从图1可以看出，G15将30%乙醇洗脱液分为两个部分，第一部分为试管7～14，第二部分为试管15～30，因此重复上述分离步骤50次，分别收集两个峰，分别命名为P1和P2。调整质量浓度为5 mg/ml，然后按照“2.1”项下纤溶试验对P1、P2进行活性测定，得出体外纤溶活性结果，见表3。

试管数图1 G15吸附结果图表3 G15分离样品活性结果

样品活性(U/g)P15 002.134 8±89.003 4P223 485.290 1±154.394 5

表3结果得出，G15分离得到的P1、P2活性大小为P2>P1，因此下一步对P2进行分离。

2.4.4液相分离 地龙酶解液采用超滤、DA201-C树脂、G15凝胶分离后得到活性较高的P2组分，为进一步了解P2起纤溶活性的物质，采用液相对P2组分进行进一步分离。

色谱条件：色谱柱：waters -C18肽色谱柱(250 mm×4.6 mm，5 μm)；检测波长：220 nm；流速：1.0 ml/min；检测器：UV检测器；流动相：采用梯度洗脱方法：A:0.1%TFA乙腈，B：0.1%TFA水，0～55 min：95%B→50%B；55 min～75 min：50%B→95%B；进样量：20 μl。

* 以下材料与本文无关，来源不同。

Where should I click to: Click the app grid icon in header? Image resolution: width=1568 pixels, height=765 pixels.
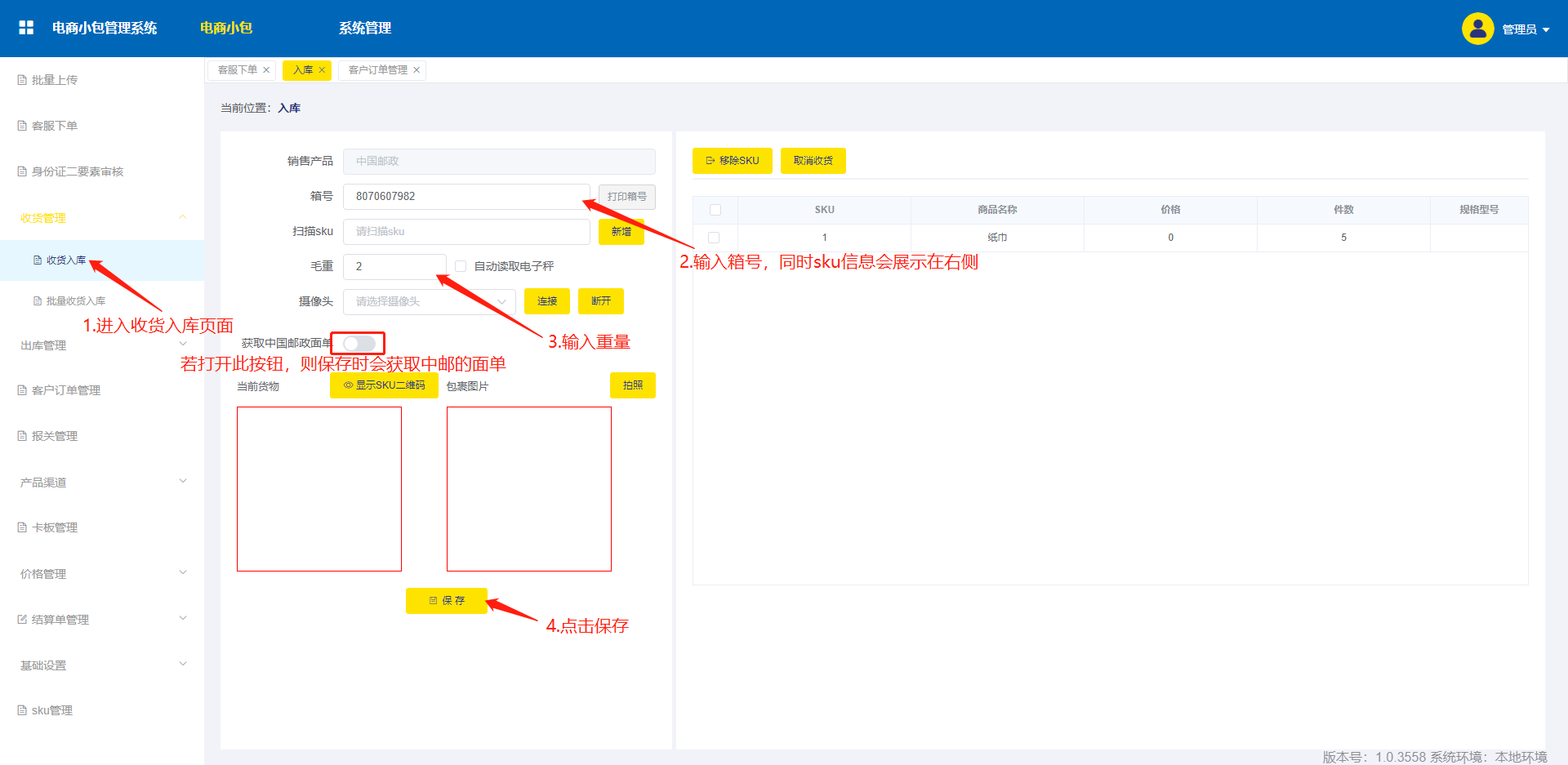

按照以上色谱条件进行试验。结果见图2。

图2 色谱对P2组分的分离结果

根据图2所示，液相将P2组分分为5个主要峰，分别命名为F1、F2、F3、F4和F5，说明分离效果良好。因此按照上述液相条件采用半制备液相对组分P2进行半制备分离，分离得到F1、F2、F3、F4和F5样品，浓缩至质量浓度为2 mg/ml。并按照“2.1”项下体外纤溶活性试验对5个样品进行测定，结果见表4。结果5个组分的活性顺序为F3>F2>F1>F5>F4，说明F3组分为主要的活性成分。

采用Waters半制备液相对P2样品进行半制备，重复100次，接收F3组分，采用“2.1”、“2.2”项下方法对F3组分进行多肽含量、纤溶活性试验，得出多肽含量为95.13%，纤溶活性为60 021.302 9 U/g。

表4 5个组分活性结果

3 讨论

本试验以地龙为试验材料，结合人体对大分子蛋白的消化原理设计体外酶解方法对地龙药材进行体外酶解，得到地龙活性酶解液。同时采用电渗析、超滤、DA201-C树脂、saphedexG15凝胶树脂、液相进行分离，得到纯度高、活性强的组分F3。同时采用Waters半制备液相对F3进行半制备，然后对F3进行多肽含量与活性测定，得出F3多肽含量为95.13%，纤溶活性为60 021.302 9 U/g。

地龙作为传统中药具有活血化瘀的功效，现代研究得出，地龙中的活性成分为蚓激酶，蚓激酶为两种类型酶，即纤维蛋白溶酶原激活物和纤维蛋白溶酶；其中还有类似组织型纤维蛋白溶酶原激活物(t-PA)的成分。但是大分子蛋白并不能直接通过肠道被人体吸收，因此酶解后形成小分子肽才能更好地发挥药效作用。由于酶的位切点存在多样化，因此造成酶解多肽存在多个序列形成混合物。因此试验采用多种方法在多肽混合物中寻找活性较强的组分。后期试验将对F3采用LC-TOF2-MS、500 M核磁共振仪进行结构的分析。